Rodeados de gases lacrimógenos, en medio del pánico, los manifestantes corrieron hacia los barrios de Fátima y Palermo, perseguidos por la policía, hasta que ocurrió uno de los eventos más confusos de la noche: uno de los gases lanzados por la policía entró en un autobús de transporte público, asfixiando a los ciudadanos que estaban allí sentados.
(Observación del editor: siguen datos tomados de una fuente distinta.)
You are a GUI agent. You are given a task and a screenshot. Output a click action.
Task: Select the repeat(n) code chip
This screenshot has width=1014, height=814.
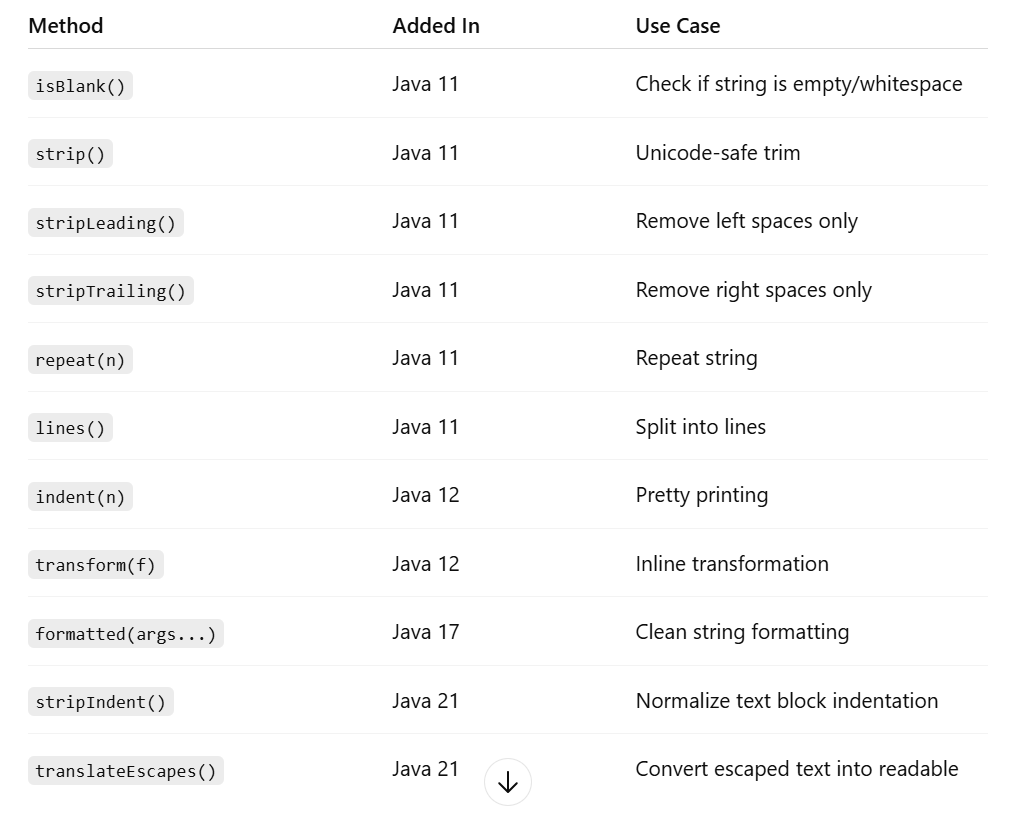coord(80,360)
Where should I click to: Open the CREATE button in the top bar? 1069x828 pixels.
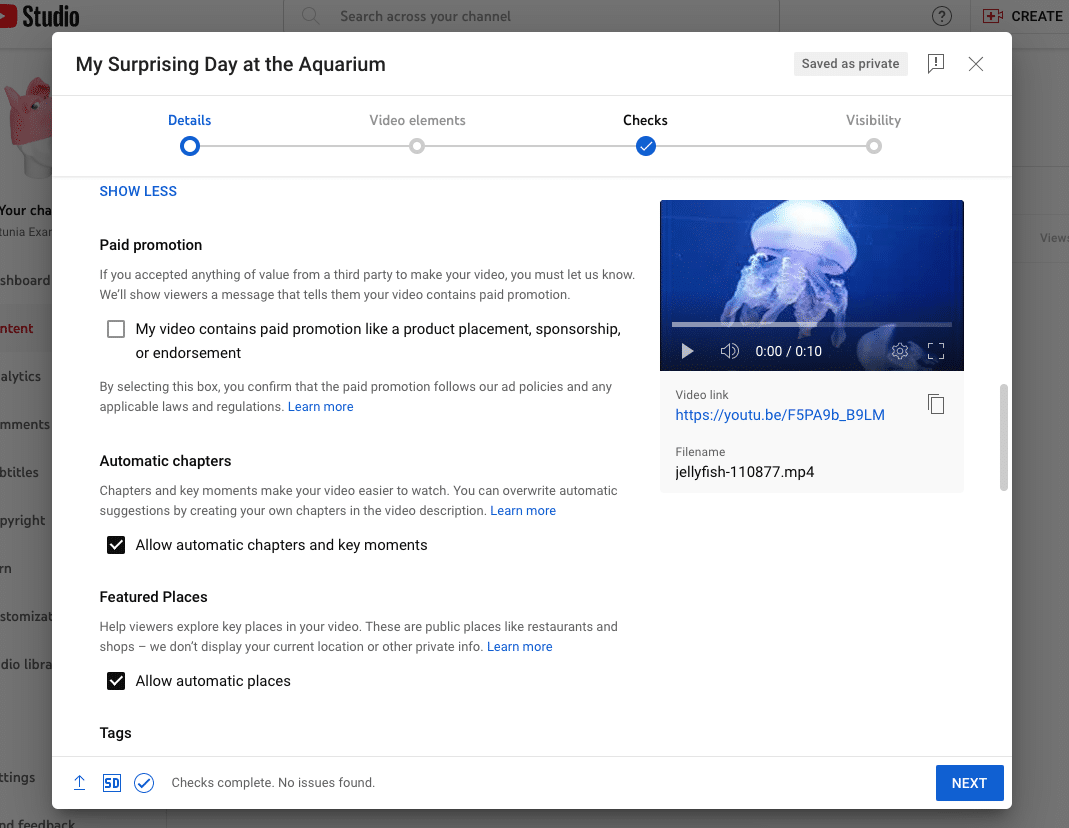pos(1022,15)
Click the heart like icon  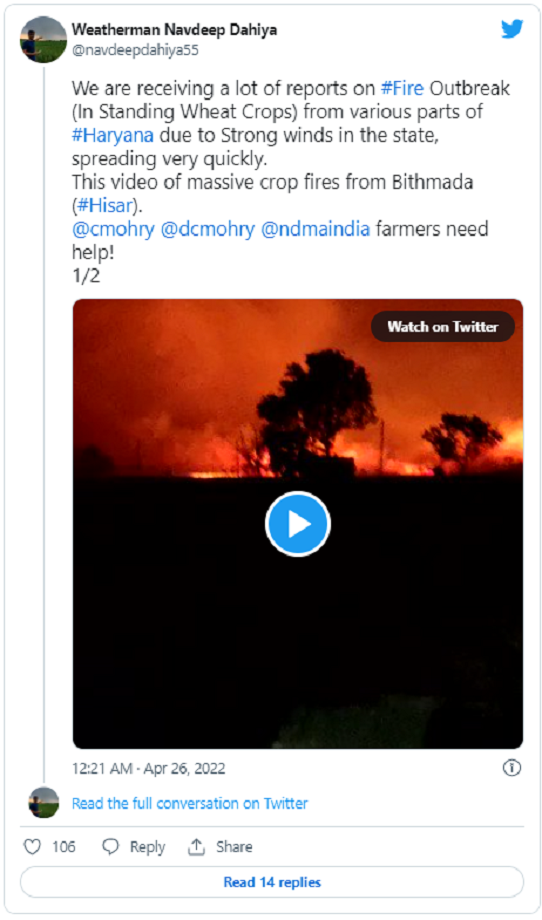32,847
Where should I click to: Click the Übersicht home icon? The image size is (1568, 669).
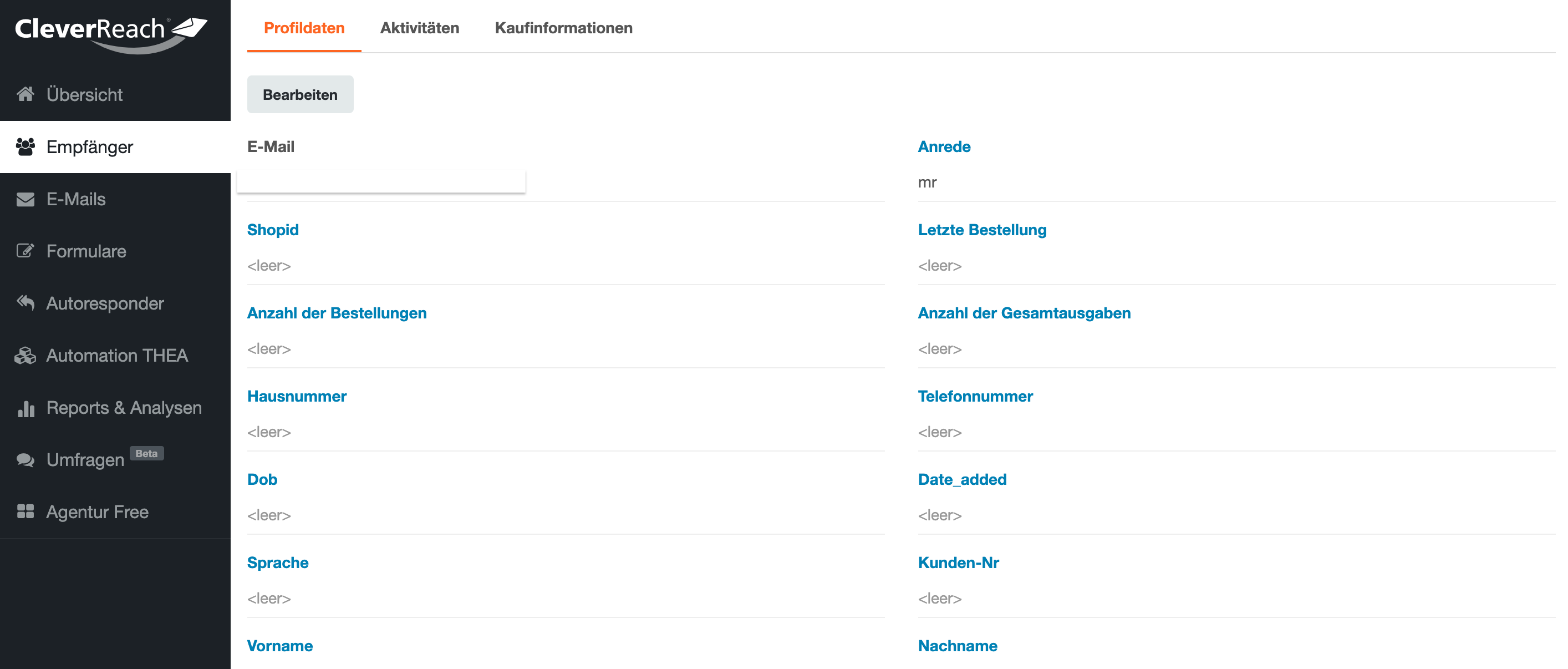click(x=26, y=94)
“Normalmente los gases se lanzan al suelo, pero en este caso la policía los estaba tirando hacia arriba, hacia la gente”, dice Giraldo. “En ese bus había gente de todas las edades, se empezaron a ahogar, hasta que los chicos de las protestas rompieron los vidrios del bus para que el gas saliera. Cuando la policía los vio rompiendo los vidrios, les gritaban que eran unos vándalos”. (Algunas personas del autobús fueron trasladadas a hospitales, y hasta el momento no se han reportado muertos por ese incidente)
“Los disparos, muertos y heridos en Cali y en otras ciudades, que han sido constatados por la Alta Comisionada de Naciones Unidas para los Derechos Humanos, son inaceptables y nos producen un hondo dolor. Esta barbarie tiene que parar”, manifestó esta mañana el sacerdote jesuita Francisco de Roux, presidente de la Comisión de la Verdad surgida del acuerdo de paz que este año presentará su informe final. “Invitamos a continuar en la movilización pacífica por la convivencia y la justicia social como la mejor manera de honrar su memoria”, dijo De Roux.